具体的なことは伏せるが、熟考の末、BtoBのメーカーに入社した。
会社員時代
入社して半年が経った頃、心身の異常を感知した。何の脈絡もなく涙が止まらなくなったのだ。普段泣くことなどない私にとって、これは明らかに異常だった。以前から抱えていた違和感もあって、会社を休みたい一心で心療内科に駆け込んだ。

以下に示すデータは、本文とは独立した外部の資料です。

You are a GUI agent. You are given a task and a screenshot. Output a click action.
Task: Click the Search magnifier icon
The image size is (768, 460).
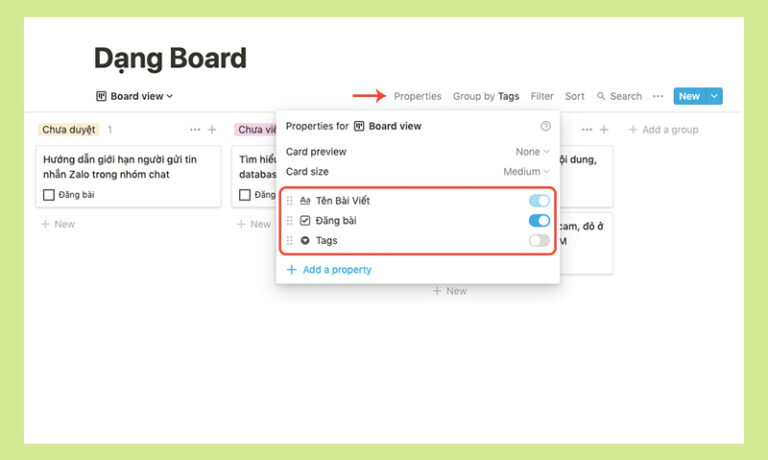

診断の結果、休職することになった。この休職を機に主夫という選択肢が現実味を帯びてきた。妻と話し合って「結婚して主夫になる」と決めてから退職届を提出した。では、なぜ私は転職やアルバイトをせず、主夫という道を選んだのか。その理由を語る。
チームワークから逃げたい
転職する気は一切なかった。会社に問題があれば、会社を変えることで解決できるが、問題は私自身にあったのだ。
勤め先は名実ともにホワイト企業で、業務内容も「会社員としてやりたいこと」と合致していた。今でも、元勤め先の製品を目にすると嬉しくなる。
精神的な不調の要因を一つに絞ることはできないが、チームワークへの不適応が大きかった(詳細は別記事)。毎日同じメンバーと顔を合わせ、共同作業を続けるのが苦痛だった。
悩みに悩んで入社した会社を、わずか半年で辞めたわけだ。「もったいない」と感じる人もいるだろう。しかし「あれだけ真剣に選んだ会社ですら嫌になった」と思えば、むしろ諦めがつく。
主夫への憧れ
就活生時代から、私は主夫に憧れていた。なぜなら「家」で営まれる「日常生活」を愛していたからだ。私の幸福の大部分は、日常の些細な瞬間からもたらされていた。主夫になれば、大好きな家を職場として、愛しい日常生活を存分に楽しめる。
私は社員寮に住んでいたのだが、休職中は寮に居づらく、彼女の家に居候していた。最初は本当に「寝ているだけ」だったが、体調が回復するにつれ、少しずつ家事を手伝うようになった。結果として、休職中に主夫の生活を疑似体験できたのだ。
この経験を通じて、主夫としてやっていける自信がつき、また主夫の生活がいかに充実しているかを実感した。こうして、主夫への憧れは、より現実的で具体的なものへと変わっていった。
まとめ
なぜ、私は主夫になろうと思ったのか。
きっかけは「学校を卒業したら就職する」という常識への疑問だった。常識に縛られず考えてみると「就職」は数ある選択肢の一つに過ぎなかった。しかし、養ってくれる人を見つけるのは簡単ではない。新卒カードもあることだし、まずは正社員として就職することにした。
それでも、正社員になって一年も経たないうちに、会社員としての生活に嫌気が差した。チームワークを前提とした仕事には耐えられず、フリーランスのように独り立ちするスキルも気概もなかった。
一方で、以前から抱いていた主夫への憧れが、休職中の疑似体験を通じて現実味を帯び、主夫として生きていく意志が固まったのだ。
そして、私のこの変化を隣で見ていた妻が「大黒柱になる」と決意したことで、私は主夫になることができた。この詳細については、主夫マガジン#2で語ることにする。